START Material for this exercise

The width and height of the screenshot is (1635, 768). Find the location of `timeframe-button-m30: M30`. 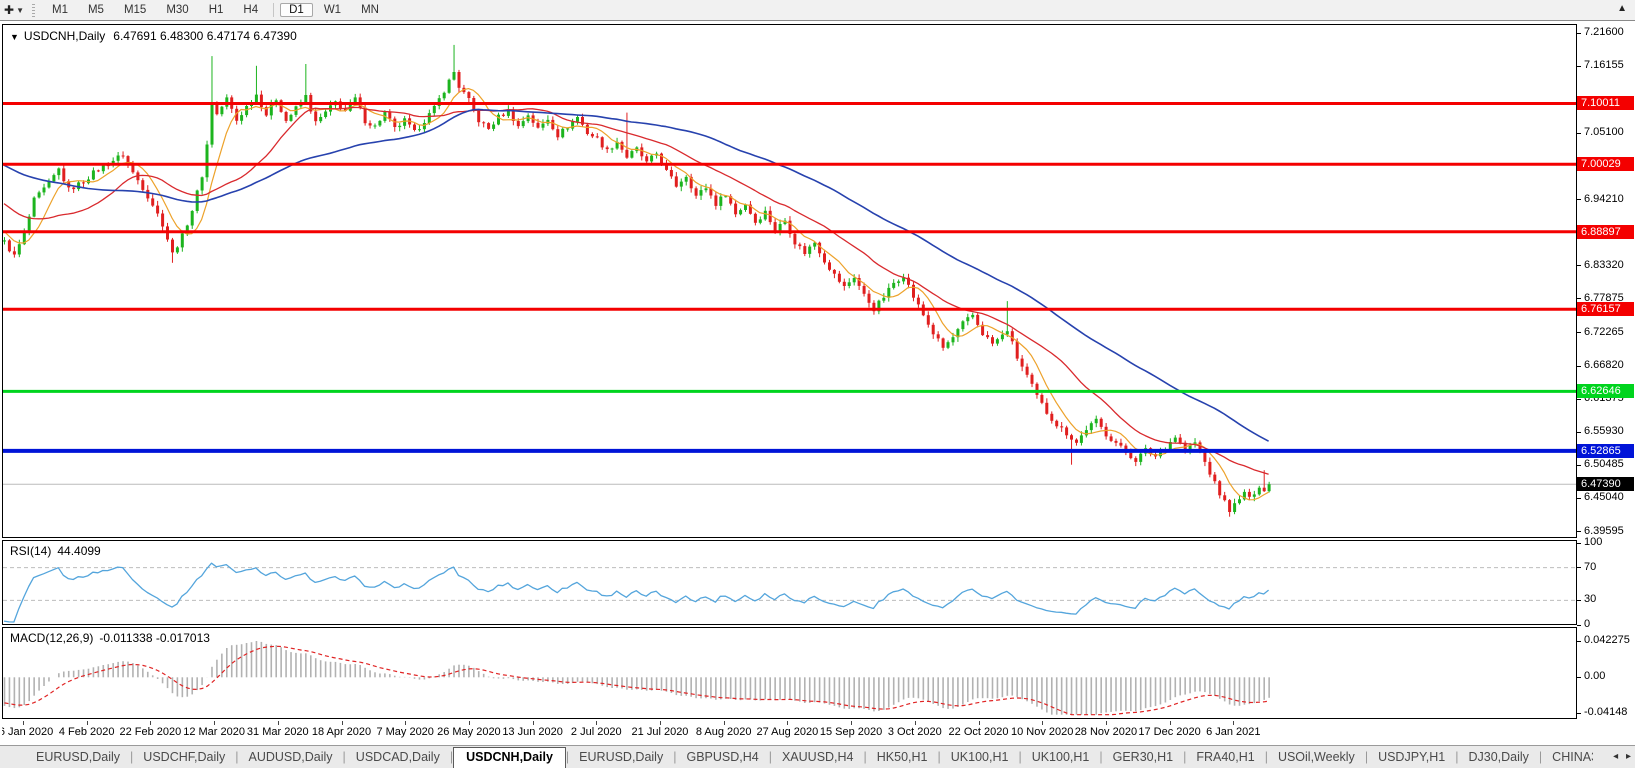

timeframe-button-m30: M30 is located at coordinates (177, 10).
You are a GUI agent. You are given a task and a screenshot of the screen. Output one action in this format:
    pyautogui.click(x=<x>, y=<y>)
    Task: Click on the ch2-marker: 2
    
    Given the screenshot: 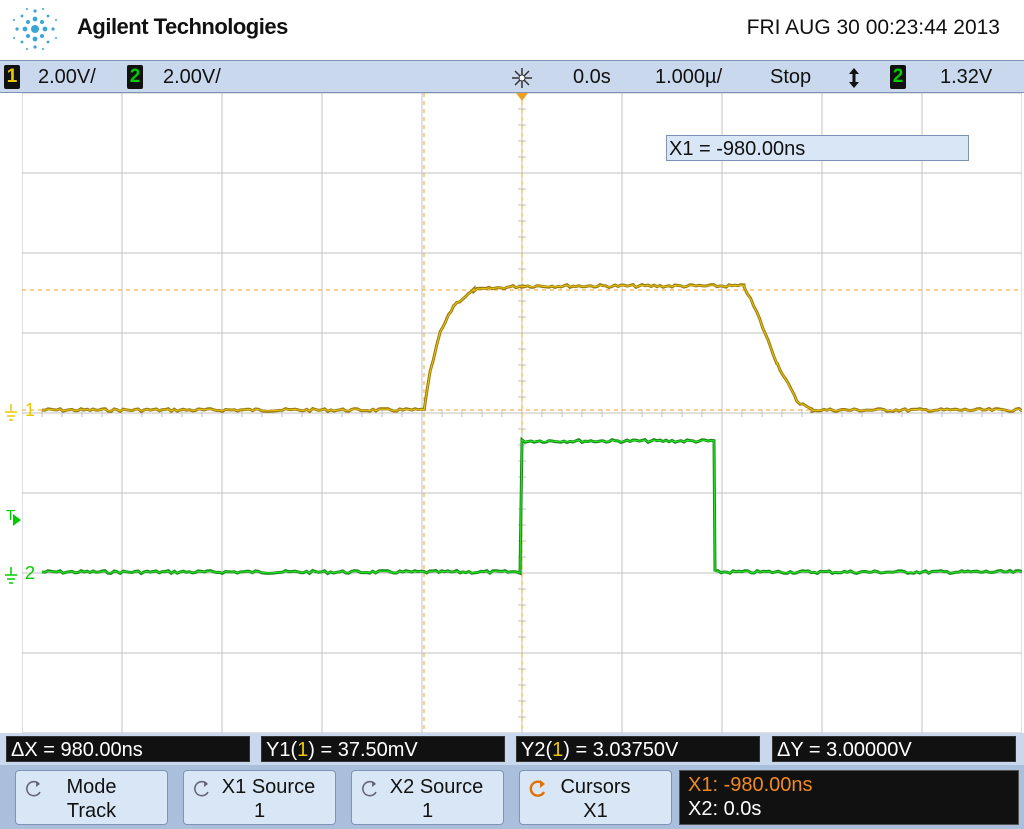 What is the action you would take?
    pyautogui.click(x=30, y=573)
    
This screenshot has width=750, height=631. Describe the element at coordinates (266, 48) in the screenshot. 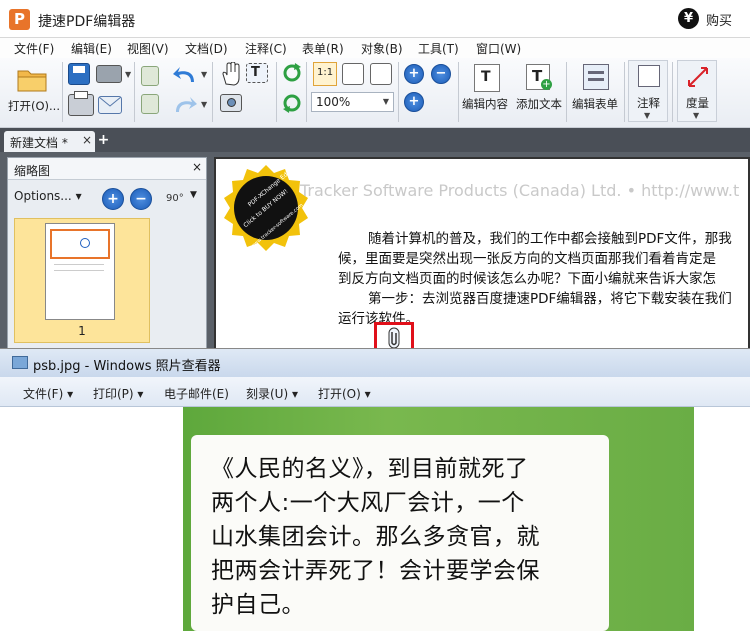

I see `menu-comment: 注释(C)` at that location.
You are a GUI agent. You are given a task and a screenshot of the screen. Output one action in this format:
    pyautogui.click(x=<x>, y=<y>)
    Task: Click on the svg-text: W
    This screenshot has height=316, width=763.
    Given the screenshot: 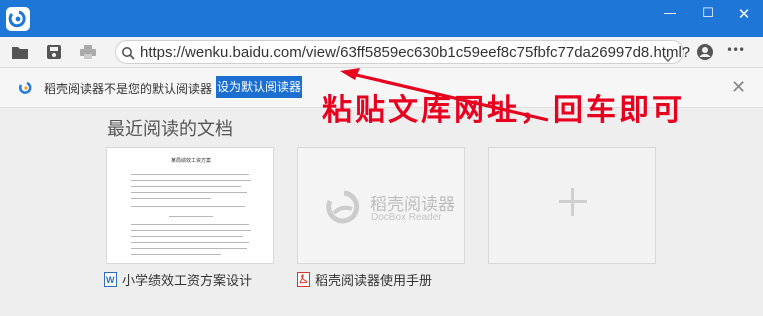 What is the action you would take?
    pyautogui.click(x=110, y=280)
    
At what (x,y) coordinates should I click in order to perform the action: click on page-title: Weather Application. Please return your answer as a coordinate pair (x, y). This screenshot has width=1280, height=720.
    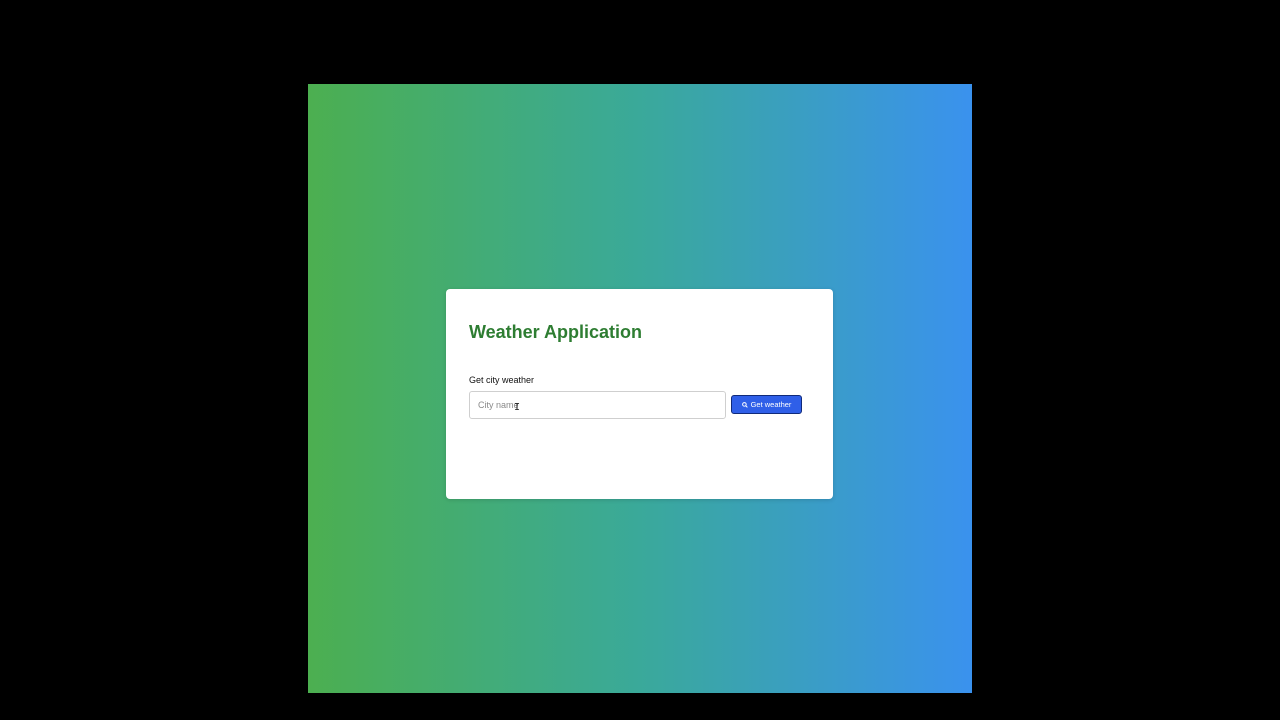
    Looking at the image, I should click on (556, 332).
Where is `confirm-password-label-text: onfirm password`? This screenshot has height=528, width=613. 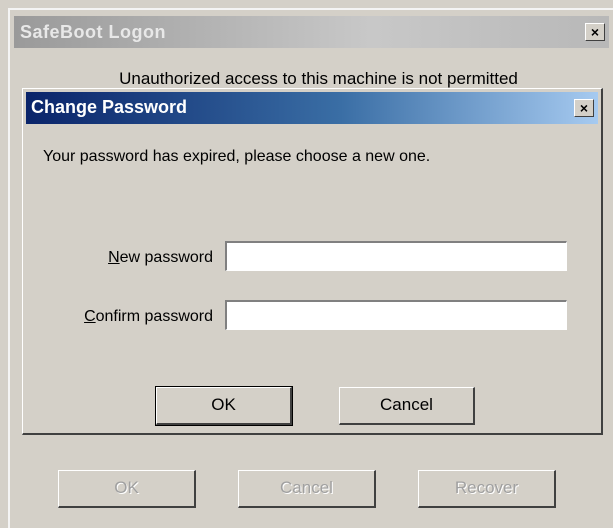 confirm-password-label-text: onfirm password is located at coordinates (154, 316).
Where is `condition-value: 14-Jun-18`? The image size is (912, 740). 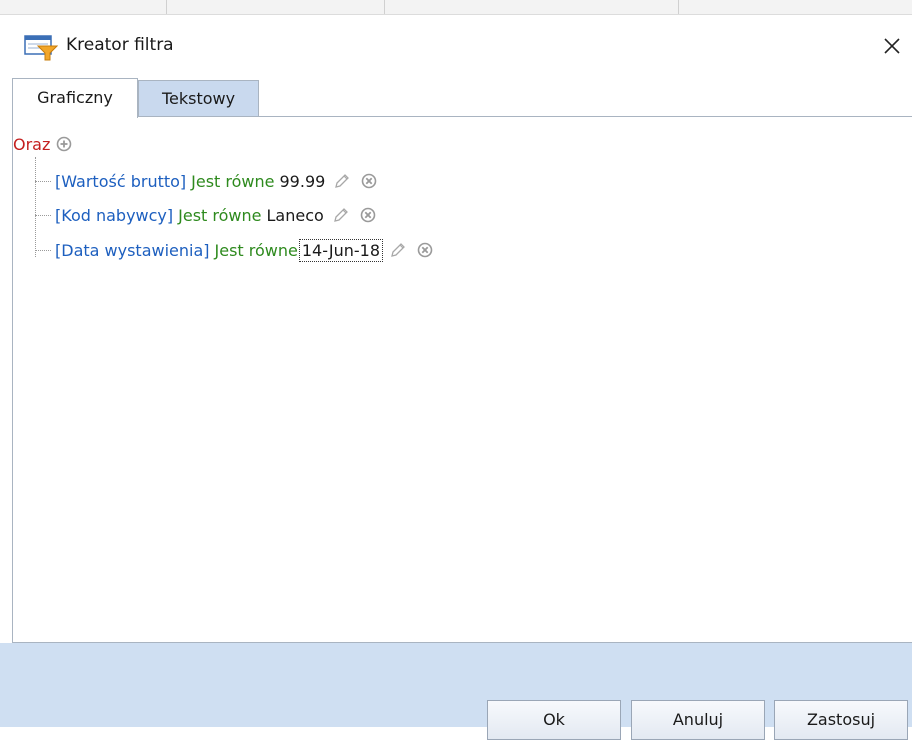
condition-value: 14-Jun-18 is located at coordinates (341, 250).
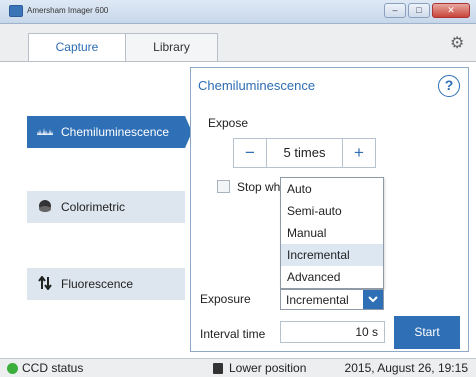  Describe the element at coordinates (406, 368) in the screenshot. I see `date-time: 2015, August 26, 19:15` at that location.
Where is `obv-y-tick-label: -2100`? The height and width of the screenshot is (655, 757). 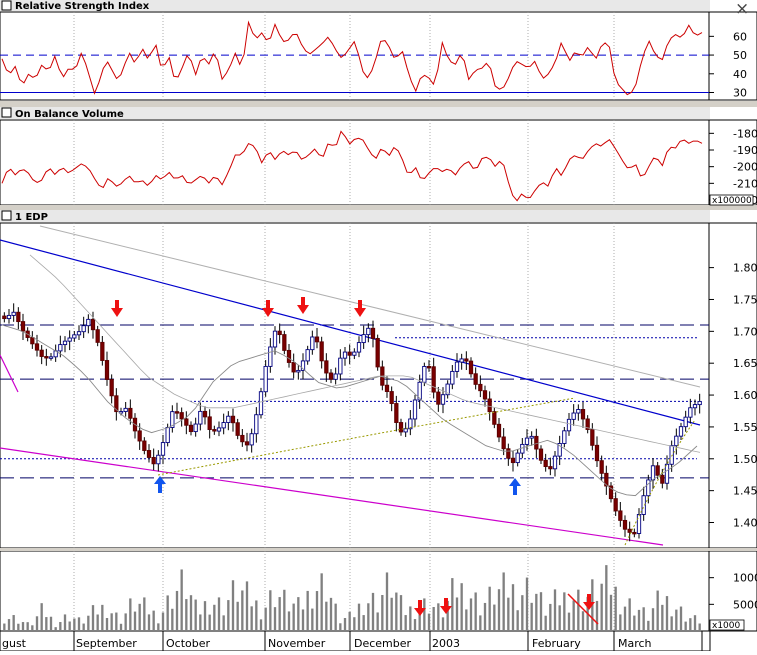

END Material for this exercise

**Your assignment**
State how many lines of the entries above contain the word "should". Give only the number.

**Answer space**
2